Document segment:
● ● ● ● ● ● ●

Not all trees are equal: Raila Odinga's irrefutable legacy

Opinion
By Andrew Levi | Oct 19, 2025

 

In a forest of many trees, some are grander, and some lesser. Some trees, when they fall, fall with such might, that their sound cannot be unheard. All trees are surely profitable, but not all trees are equal. In Kenya, a great oak has fallen. The ecosystem has been disturbed. Our fragile branches of peace laid bare like an open canopy. Cut down by the swooping, unforgiving blade of time. And now that the great tree has fallen, where shall the birds perch? Who, will speak out for the powerless, the marginalised, the unfortunate and the historically sidelined? Will there grow another tree to cover all who seek its shade, indiscriminately? Who shall roar on our behalf, with righteous indignation, now that a great lion has rested? And will there emerge another lion, bold as the one we have known before, if not more?  

In this long solemn night of our democratic journey, I hold this truth to be self-evident - a family that holds together in grief, will outlast the kaleidoscope of challenges that lay before it. I believe, as the nation of Kenya, we will need to change tact. To let political absolutism, fall to the side in favour of democratic pragmatism. Shunning the blood-filled protest fields for the battlefront of public debate. As the departed champion for our liberties did many a time - friend or foe, we must all shake hands and call a truce to the cold wars within our borders. Let us dialogue vigorously and debate spiritedly yet peaceably, about the Kenya we must build. Authentically and inclusively, traversing our generational and ethnic contours. To tackle unspoken tensions; and maybe, with enough naïve optimism, sheer doggedness and good fortune - we might overcome the ghosts of our civic past and appeal to the better angels of our political nature.

● ● ● ● ● ● ●

Information provided:
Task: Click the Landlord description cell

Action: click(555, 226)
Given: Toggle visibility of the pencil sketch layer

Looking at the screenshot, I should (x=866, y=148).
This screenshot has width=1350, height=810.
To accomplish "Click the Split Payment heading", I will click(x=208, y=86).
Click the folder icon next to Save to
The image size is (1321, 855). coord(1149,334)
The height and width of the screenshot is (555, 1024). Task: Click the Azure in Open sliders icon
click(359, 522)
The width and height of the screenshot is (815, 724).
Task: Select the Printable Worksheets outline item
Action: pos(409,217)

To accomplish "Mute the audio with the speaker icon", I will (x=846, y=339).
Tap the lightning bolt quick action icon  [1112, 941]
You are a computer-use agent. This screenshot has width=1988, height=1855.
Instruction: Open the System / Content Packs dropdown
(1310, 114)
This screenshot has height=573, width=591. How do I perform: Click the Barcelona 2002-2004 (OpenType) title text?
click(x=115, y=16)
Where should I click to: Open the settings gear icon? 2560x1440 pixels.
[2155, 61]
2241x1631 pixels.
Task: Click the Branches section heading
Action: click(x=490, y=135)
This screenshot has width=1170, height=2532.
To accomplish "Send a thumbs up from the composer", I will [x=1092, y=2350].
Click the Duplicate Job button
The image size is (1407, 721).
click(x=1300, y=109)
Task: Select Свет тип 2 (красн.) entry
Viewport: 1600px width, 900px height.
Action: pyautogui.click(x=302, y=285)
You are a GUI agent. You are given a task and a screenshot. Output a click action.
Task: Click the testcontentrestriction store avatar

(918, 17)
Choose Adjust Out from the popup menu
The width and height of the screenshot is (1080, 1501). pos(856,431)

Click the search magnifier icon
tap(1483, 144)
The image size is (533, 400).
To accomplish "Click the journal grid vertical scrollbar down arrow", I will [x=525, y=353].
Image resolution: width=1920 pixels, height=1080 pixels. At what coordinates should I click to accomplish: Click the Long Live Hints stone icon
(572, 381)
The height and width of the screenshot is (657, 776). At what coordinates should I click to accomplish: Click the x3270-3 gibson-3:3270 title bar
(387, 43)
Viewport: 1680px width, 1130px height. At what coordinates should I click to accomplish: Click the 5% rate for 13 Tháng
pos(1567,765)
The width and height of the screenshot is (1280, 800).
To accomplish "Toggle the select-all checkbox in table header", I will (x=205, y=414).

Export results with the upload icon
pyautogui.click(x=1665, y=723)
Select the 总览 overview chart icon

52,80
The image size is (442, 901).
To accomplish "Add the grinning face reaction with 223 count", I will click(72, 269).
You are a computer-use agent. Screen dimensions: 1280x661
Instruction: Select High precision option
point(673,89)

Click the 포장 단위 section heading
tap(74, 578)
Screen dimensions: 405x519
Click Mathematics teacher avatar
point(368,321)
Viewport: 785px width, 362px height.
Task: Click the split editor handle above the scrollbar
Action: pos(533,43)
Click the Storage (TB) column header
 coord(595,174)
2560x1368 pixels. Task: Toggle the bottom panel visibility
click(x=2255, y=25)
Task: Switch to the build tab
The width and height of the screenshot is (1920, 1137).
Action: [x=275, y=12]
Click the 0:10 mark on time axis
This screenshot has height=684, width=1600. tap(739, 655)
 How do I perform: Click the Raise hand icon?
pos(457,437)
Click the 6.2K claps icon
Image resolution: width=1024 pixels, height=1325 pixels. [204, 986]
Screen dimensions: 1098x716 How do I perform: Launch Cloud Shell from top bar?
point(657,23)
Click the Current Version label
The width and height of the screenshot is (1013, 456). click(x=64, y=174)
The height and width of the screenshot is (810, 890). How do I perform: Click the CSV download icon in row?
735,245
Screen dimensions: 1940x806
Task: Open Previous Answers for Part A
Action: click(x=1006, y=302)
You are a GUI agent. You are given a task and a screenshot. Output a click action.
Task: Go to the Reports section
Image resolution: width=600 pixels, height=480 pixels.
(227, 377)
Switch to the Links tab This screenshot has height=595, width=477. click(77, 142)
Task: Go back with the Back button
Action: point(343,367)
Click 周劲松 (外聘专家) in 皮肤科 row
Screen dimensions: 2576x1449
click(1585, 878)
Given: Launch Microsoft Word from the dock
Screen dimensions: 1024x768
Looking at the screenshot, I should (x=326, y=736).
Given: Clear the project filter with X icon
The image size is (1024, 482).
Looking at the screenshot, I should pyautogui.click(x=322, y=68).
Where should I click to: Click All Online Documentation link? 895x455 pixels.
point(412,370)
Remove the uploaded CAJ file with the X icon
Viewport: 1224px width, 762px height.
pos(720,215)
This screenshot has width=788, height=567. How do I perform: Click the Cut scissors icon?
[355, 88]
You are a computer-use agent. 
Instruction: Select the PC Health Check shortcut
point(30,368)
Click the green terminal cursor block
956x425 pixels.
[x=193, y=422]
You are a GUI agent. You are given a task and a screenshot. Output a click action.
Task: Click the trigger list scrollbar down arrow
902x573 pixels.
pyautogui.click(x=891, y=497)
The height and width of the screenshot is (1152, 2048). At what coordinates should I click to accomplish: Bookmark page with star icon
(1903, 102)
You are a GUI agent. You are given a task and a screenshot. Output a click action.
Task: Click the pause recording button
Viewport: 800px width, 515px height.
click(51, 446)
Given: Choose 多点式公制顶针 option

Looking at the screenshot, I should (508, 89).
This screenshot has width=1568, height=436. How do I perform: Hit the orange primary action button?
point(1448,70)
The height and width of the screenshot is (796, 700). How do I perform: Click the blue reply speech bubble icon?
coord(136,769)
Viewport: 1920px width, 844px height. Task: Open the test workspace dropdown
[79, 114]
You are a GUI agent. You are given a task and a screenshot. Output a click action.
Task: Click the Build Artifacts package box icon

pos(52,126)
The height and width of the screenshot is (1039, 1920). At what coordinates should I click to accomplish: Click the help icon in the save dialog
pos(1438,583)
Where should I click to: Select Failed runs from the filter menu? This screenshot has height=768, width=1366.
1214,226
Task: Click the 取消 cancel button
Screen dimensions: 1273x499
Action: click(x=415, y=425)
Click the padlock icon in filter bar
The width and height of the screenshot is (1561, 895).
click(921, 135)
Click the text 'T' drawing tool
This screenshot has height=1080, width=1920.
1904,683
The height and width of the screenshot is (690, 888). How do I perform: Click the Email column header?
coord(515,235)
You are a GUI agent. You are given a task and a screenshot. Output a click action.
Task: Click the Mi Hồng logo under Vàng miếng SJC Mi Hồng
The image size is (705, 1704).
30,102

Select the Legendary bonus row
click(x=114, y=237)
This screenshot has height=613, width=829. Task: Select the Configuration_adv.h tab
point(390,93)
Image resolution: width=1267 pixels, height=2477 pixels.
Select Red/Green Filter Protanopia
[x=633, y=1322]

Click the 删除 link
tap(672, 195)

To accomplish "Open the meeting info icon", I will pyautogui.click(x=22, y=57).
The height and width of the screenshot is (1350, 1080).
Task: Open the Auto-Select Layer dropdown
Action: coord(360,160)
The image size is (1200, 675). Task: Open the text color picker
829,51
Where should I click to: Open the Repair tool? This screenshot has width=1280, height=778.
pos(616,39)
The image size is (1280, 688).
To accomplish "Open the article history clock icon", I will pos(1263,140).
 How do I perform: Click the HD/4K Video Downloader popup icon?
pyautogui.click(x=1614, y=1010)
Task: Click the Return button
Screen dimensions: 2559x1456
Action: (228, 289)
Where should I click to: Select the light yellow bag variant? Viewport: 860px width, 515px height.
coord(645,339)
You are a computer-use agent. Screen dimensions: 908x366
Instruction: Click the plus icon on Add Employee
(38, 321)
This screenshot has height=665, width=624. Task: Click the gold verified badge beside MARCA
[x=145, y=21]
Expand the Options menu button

● ● ● ● ● ● ●

Given exercise:
Please reproduce the opinion piece on Raila Odinga's legacy in full, word for word.

Answer to the task:
Not all trees are equal: Raila Odinga's irrefutable legacy

Opinion
By Andrew Levi | Oct 19, 2025

 

In a forest of many trees, some are grander, and some lesser. Some trees, when they fall, fall with such might, that their sound cannot be unheard. All trees are surely profitable, but not all trees are equal. In Kenya, a great oak has fallen. The ecosystem has been disturbed. Our fragile branches of peace laid bare like an open canopy. Cut down by the swooping, unforgiving blade of time. And now that the great tree has fallen, where shall the birds perch? Who, will speak out for the powerless, the marginalised, the unfortunate and the historically sidelined? Will there grow another tree to cover all who seek its shade, indiscriminately? Who shall roar on our behalf, with righteous indignation, now that a great lion has rested? And will there emerge another lion, bold as the one we have known before, if not more?  

In this long solemn night of our democratic journey, I hold this truth to be self-evident - a family that holds together in grief, will outlast the kaleidoscope of challenges that lay before it. I believe, as the nation of Kenya, we will need to change tact. To let political absolutism, fall to the side in favour of democratic pragmatism. Shunning the blood-filled protest fields for the battlefront of public debate. As the departed champion for our liberties did many a time - friend or foe, we must all shake hands and call a truce to the cold wars within our borders. Let us dialogue vigorously and debate spiritedly yet peaceably, about the Kenya we must build. Authentically and inclusively, traversing our generational and ethnic contours. To tackle unspoken tensions; and maybe, with enough naïve optimism, sheer doggedness and good fortune - we might overcome the ghosts of our civic past and appeal to the better angels of our political nature.